Enquête sur la fonction RH au Maroc : Quels enseignements tirer ?

Le cabinet Diorh vient de publier son enquête 2013 sur la fonction RH au Maroc. Contrairement à ce qui est exercé dans les pays développés, notamment ceux anglo-saxons, la fonction RH au Maroc n’a pas les moyens de s’étendre sur la totalité de ses prérogatives.

Confinée à des tâches administratives et de gestion de personnel, cette fonction interfère peu dans la stratégie décisionnelle d’une entreprise.

Toute chose étant égale par ailleurs, entre réalité conjoncturelle et ambitions, bien de changements devraient asseoir pour cette fonction, dans les années à venir, une place bien plus importante dans la vie interne et externe d’une entreprise.  ALM fait le point sur les importants enseignements à tirer de l’enquête en question.

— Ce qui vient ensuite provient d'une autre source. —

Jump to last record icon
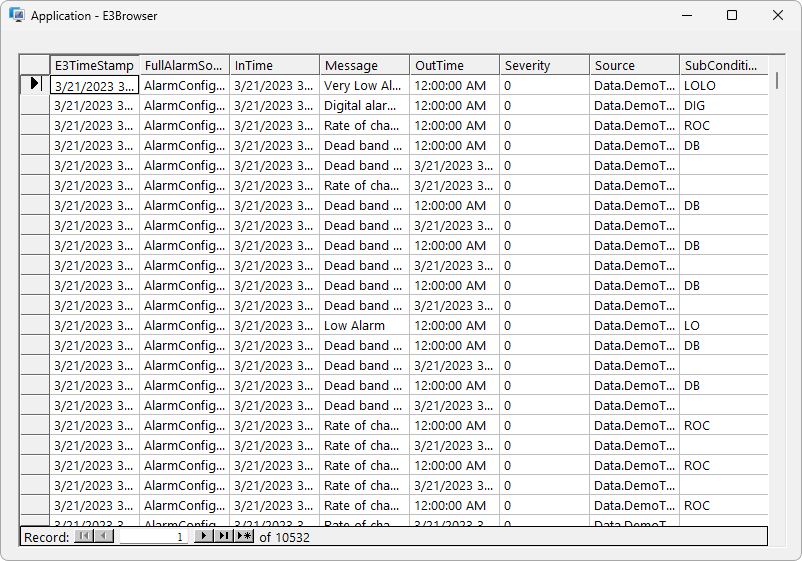 pos(224,536)
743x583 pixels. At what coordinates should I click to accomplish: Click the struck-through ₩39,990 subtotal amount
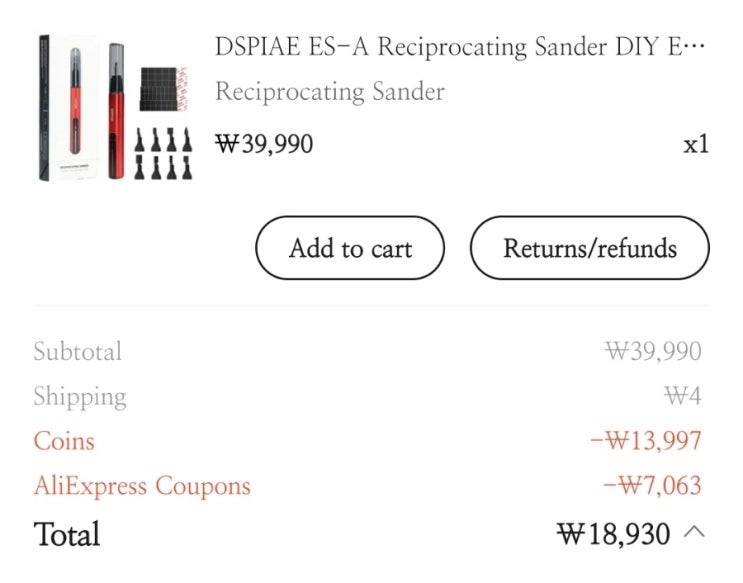tap(653, 351)
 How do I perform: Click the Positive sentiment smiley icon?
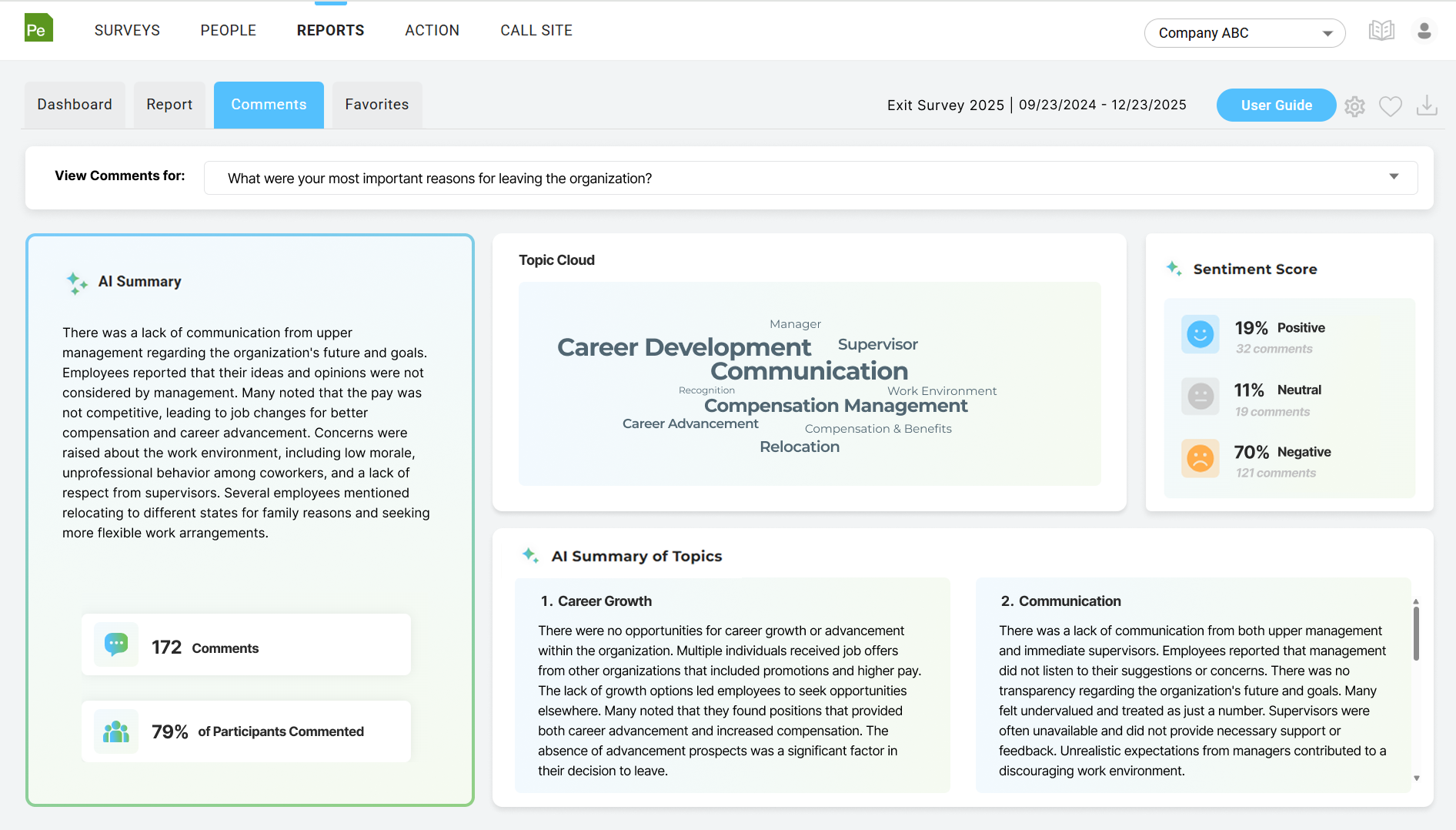1200,334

Il s’agit de la quatrième enquête que publie le cabinet Diorh depuis 2001.  Pour la réalisation de ce dernier fleuron, 107 entreprises ont joué le jeu. Sur cet échantillon, les PME représentent un peu plus de 45%. «Nous avons remarqué que le poids des effectifs chez les multinationales et nationales est, aujourd’hui, très équilibré. Les nationales ont dû effectuer plusieurs restructurations pour faire face à la mondialisation et ont certainement compris que l’on peut avoir des performances équivalentes avec moins de ressources.

Les salaires dans la fonction RH ont même connu une évolution de 40% au cours des douze années passées» , note Achraf Dahbi, responsable activités conseil et études chez Diorh. Pour ce dernier, il est important que la fonction RH se positionne davantage comme stratégique. «La DRH doit avoir une vision transversale et partager toutes les décisions ayant trait de près ou de loin aux ressources humaines». Pour ce faire, l’externalisation serait la solution. Selon les concepteurs de ladite enquête, tout ce qui est paie, gestion d’absences… devrait être externalisé ou alloué à des subordonnés avant de permettre aux DRH d’assurer les fonctions transversales.

En effet, si le DRH était perçu il y a des années de cela comme «sapeur-pompier» de l’entreprise dans la mesure où il avait à gérer toute crise avec le personnel et les syndicats, aujourd’hui ce dernier est appelé à assurer une tâche beaucoup plus large, sans pour autant en avoir les  moyens. Essaid Bellal, directeur général de Dioeh, souligne à ce titre : «Le DRH ne doit plus être un simple business prestataire. Il est appelé à se faire une place et assurer une fonction de business partenaire». Il est à noter dans ce sens que les effectifs dédiés à la fonction RH représentent 1,28% de l’effectif total des entreprises de l’échantillon. Le ratio standard à l’international étant de 1,05%, celui national serait plus élevé du fait que l’on a très peu recours à l’externalisation.